Artwork from Amelie vintage cafe in Patras, Greece.
Courtesy of the author’s friend Kykeon.
I may not have been the typical "merry" girl, but I recall that the pre-Christmas season was indisputably the most joyous and festive of the year. There was so much action in every home and no time to get bored with all the shopping thrill, the decoration of the Christmas tree, sending cards, taking care of the gift lists, and--last but not least--preparing the sweets. Baking was my favorite thing in the kitchen and I could never get enough of that kind of custom. A few weeks before Christmas my mother and I were fully engrossed in making traditional Greek desserts for the holidays, melomakarona and kourambiedes, which are basically enhanced variations of cookies. The recipes were nearly the same every year, while minor changes were attempted according to the previous year’s degree of success or failure. Most of our attention was given to uniform shaping and the proper baking, as well as the precise immersion in the sweet honey syrup, so that they wouldn’t become too drizzly or too crispy in the end.
Away from my comfort zone and my mother’s brilliance in the kitchen, I still enjoy those baking adventures, even though I now need to take all the blame for any unfortunate creations coming out of the oven.
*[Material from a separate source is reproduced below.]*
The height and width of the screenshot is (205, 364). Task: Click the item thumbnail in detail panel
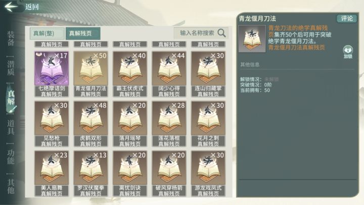(x=252, y=38)
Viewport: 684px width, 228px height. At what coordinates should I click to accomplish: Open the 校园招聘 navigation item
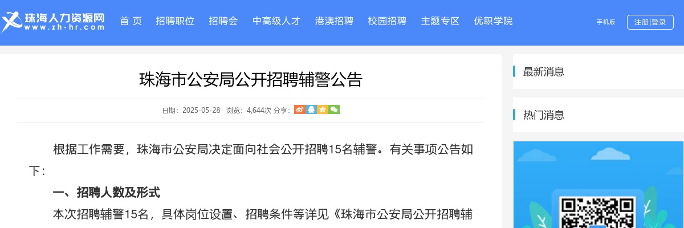click(387, 21)

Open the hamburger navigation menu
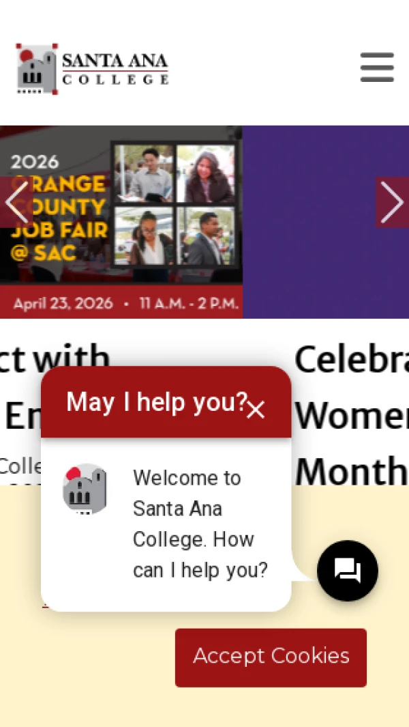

It’s more of a valuable moment of privacy now, when I get the chance to clear my head from the daily worries and slip away to a delicious and odoriferous experience.
This holiday season could serve well as a complete renaissance and a good reason to step into the kitchen and bake, especially with the company of children. Even for the littlest aspiring cooks, the making of cookies is certainly a safe way to start and have fun. If you happen to be fond of honey and cinnamon, take my word and try the recipe for traditional melomakarona sweets. Good luck!
Girl Museum Inc.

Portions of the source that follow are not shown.